Report each line of the records below that contains the string "screenshot", copying every such line in full.
───── Rows
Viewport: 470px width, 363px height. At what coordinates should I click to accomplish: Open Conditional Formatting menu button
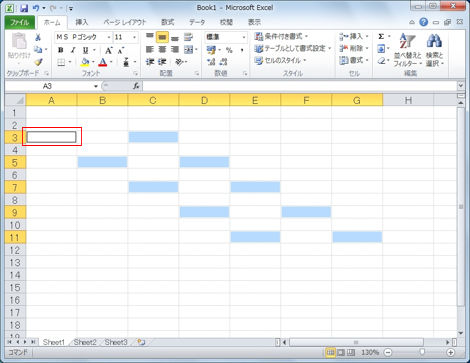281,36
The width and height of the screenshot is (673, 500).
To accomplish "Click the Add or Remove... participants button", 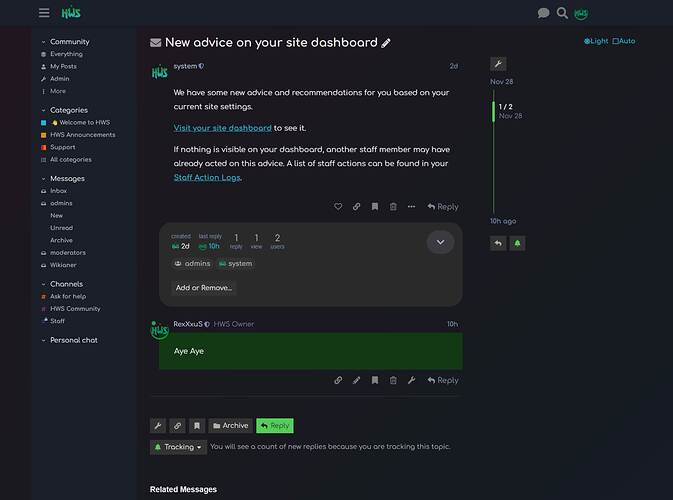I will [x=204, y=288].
──────────
───── Rows
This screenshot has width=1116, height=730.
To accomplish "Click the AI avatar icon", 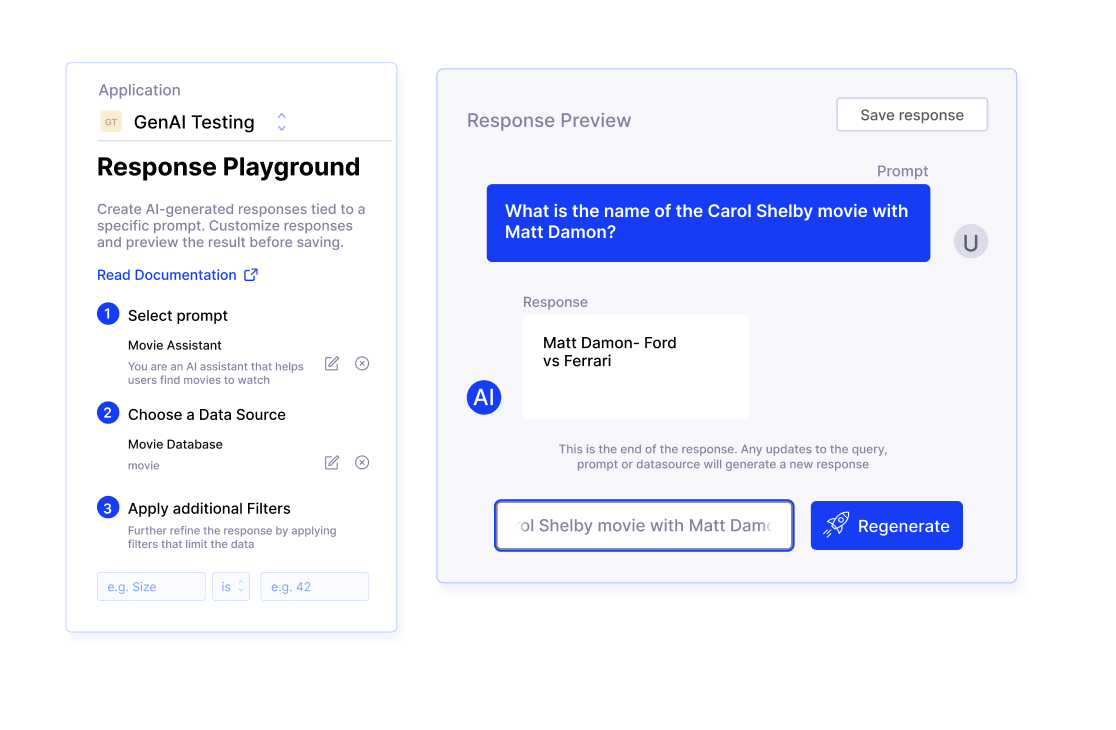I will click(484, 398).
──────────
───── Rows
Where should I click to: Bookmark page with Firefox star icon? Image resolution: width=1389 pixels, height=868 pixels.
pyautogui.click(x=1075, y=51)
──────────
• [Output for this task]
The width and height of the screenshot is (673, 500).
This screenshot has width=1116, height=730.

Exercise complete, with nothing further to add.